_Records provided_
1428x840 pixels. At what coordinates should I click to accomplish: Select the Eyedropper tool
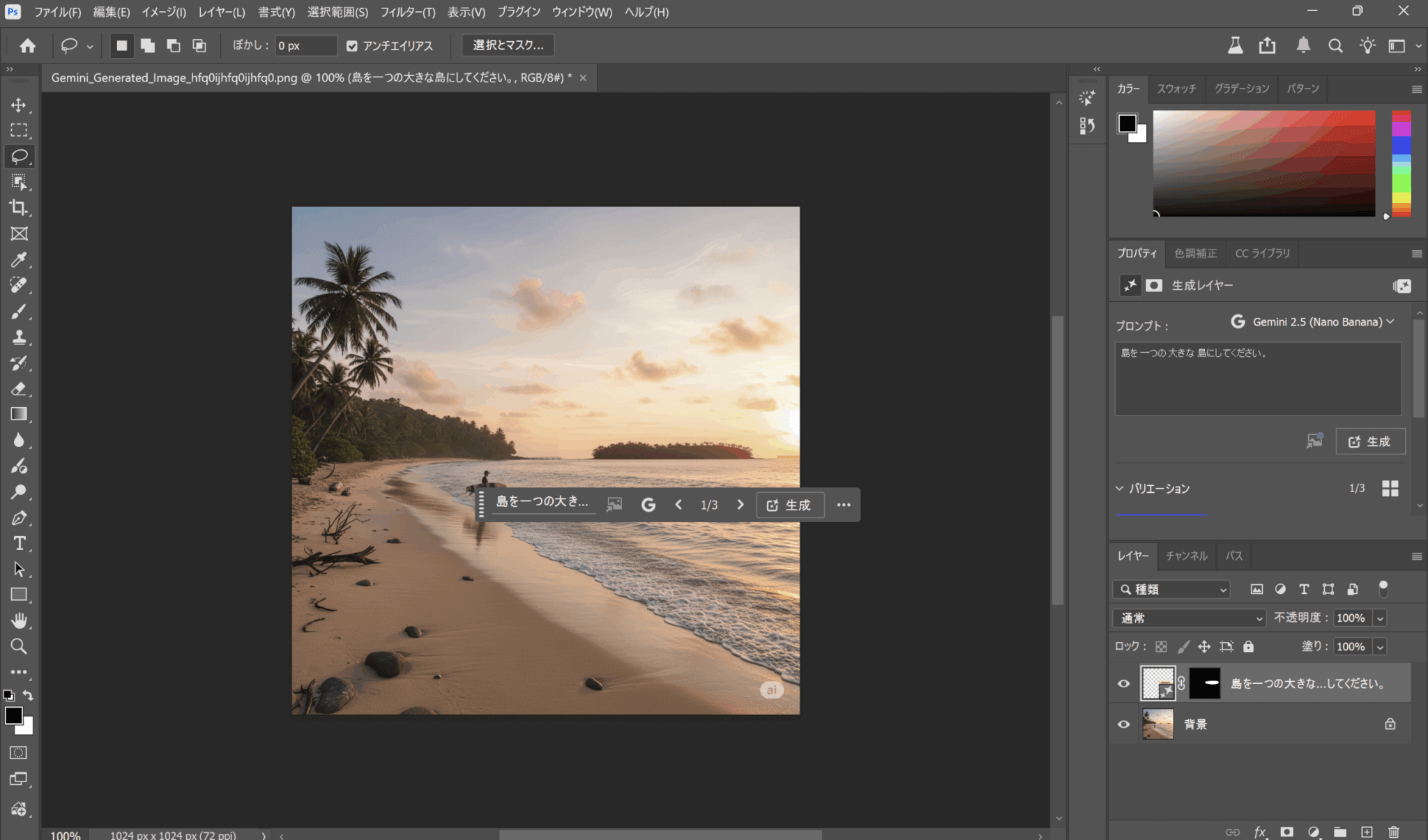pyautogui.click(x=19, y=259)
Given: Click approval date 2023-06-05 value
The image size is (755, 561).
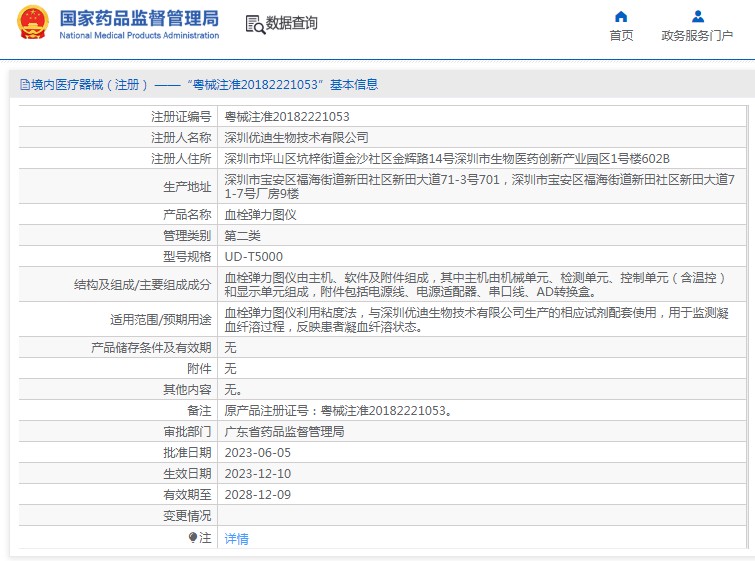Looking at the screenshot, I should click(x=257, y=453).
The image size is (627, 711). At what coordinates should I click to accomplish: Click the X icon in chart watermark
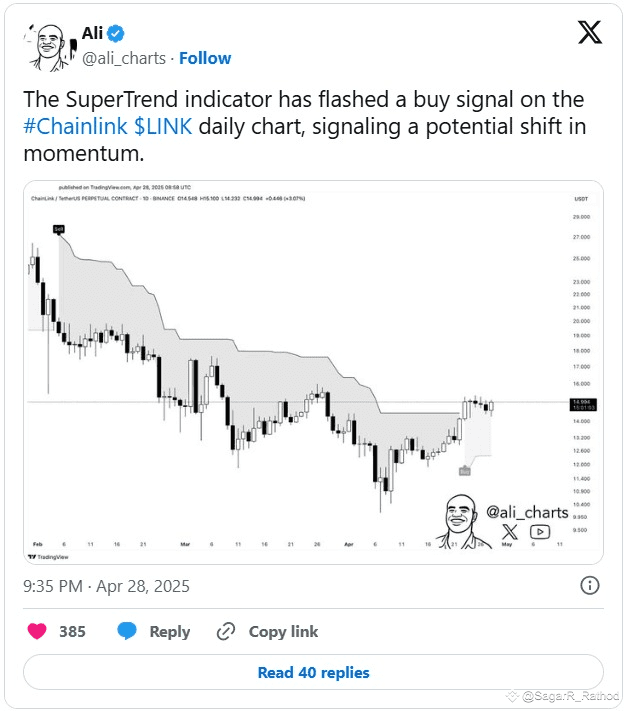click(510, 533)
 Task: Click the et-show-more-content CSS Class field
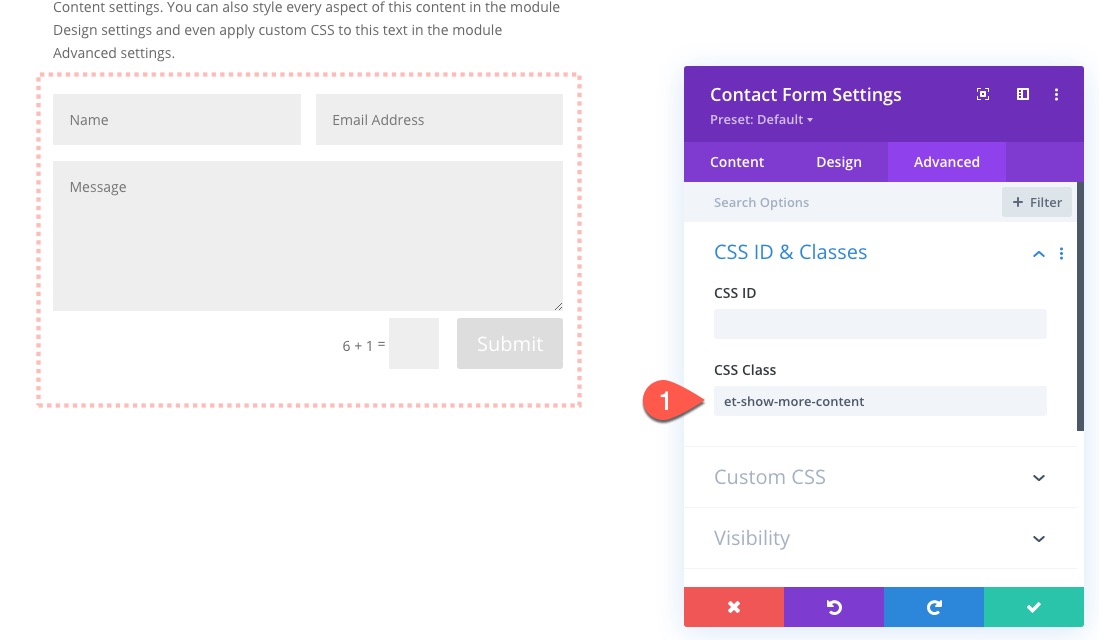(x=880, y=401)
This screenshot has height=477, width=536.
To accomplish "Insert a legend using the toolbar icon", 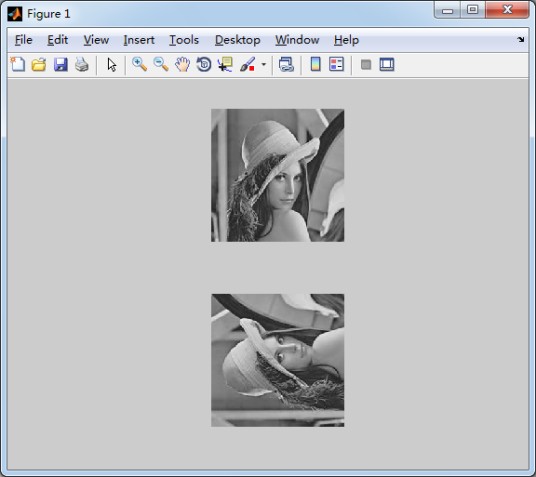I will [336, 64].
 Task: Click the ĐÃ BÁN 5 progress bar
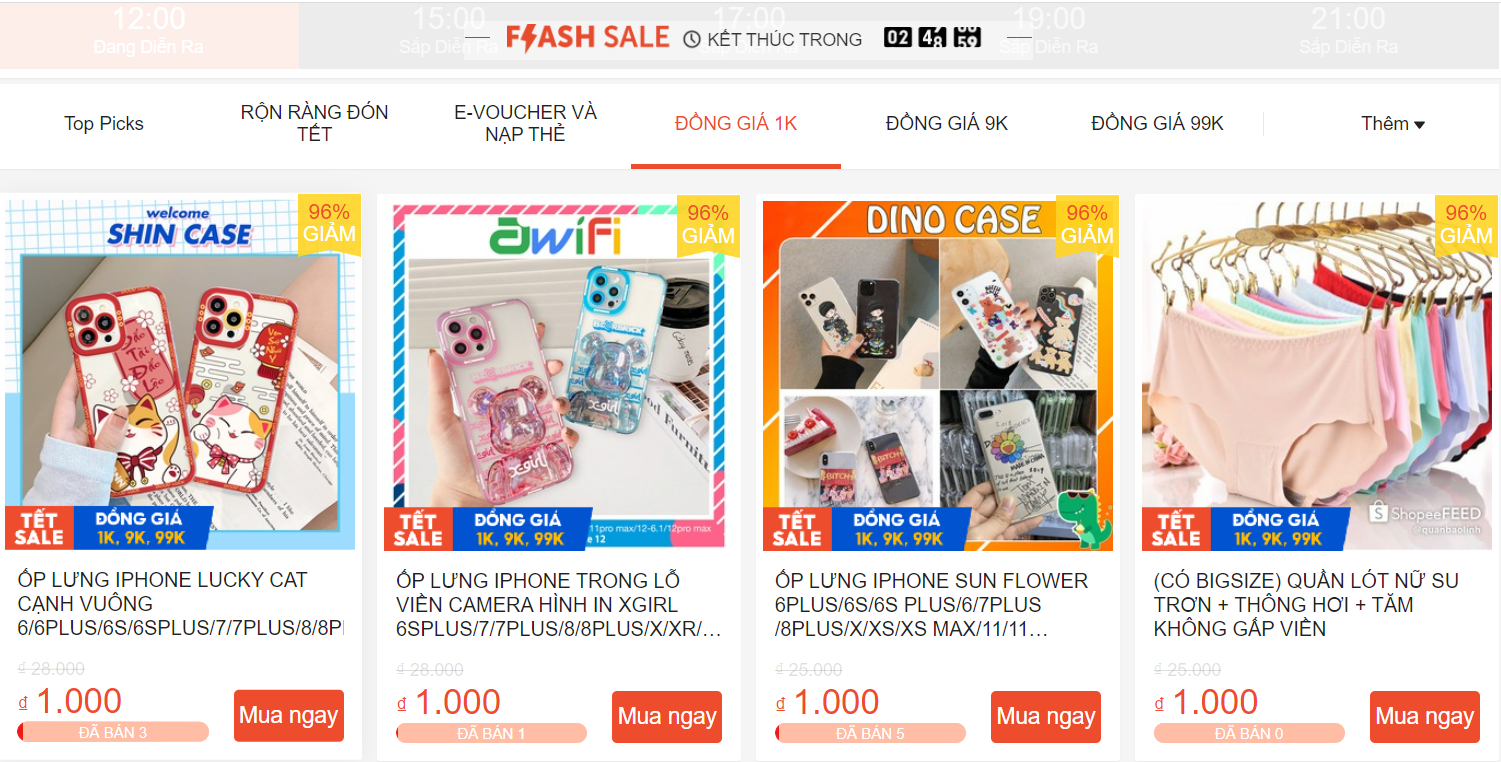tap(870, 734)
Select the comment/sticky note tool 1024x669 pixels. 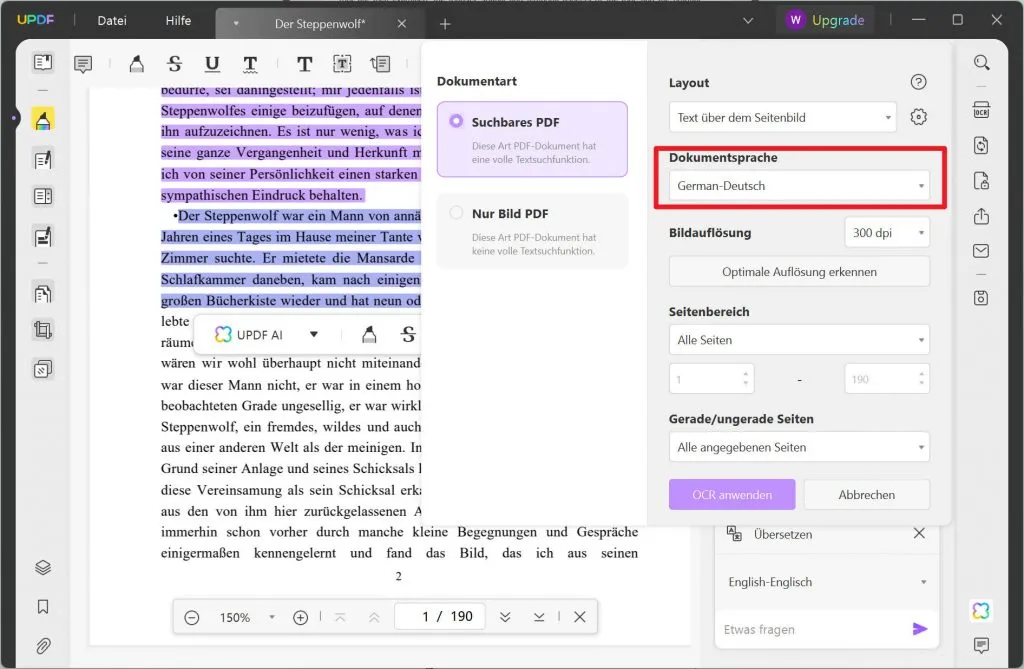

_Problem to work on_
Edit the listing starting at its first line and ending at the line that contains "click(510, 533)": swap "Eyedropper" for "Color Picker" and keep everything else the same. Leave the pictures out of the answer.

_The answer_
1428x840 pixels. At what coordinates should I click to accomplish: Select the Color Picker tool
pyautogui.click(x=19, y=259)
Given: Click approval date 2023-06-05 value
The image size is (755, 561).
Looking at the screenshot, I should click(x=257, y=453).
The image size is (627, 711). At what coordinates should I click to accomplish: Click the X icon in chart watermark
click(510, 533)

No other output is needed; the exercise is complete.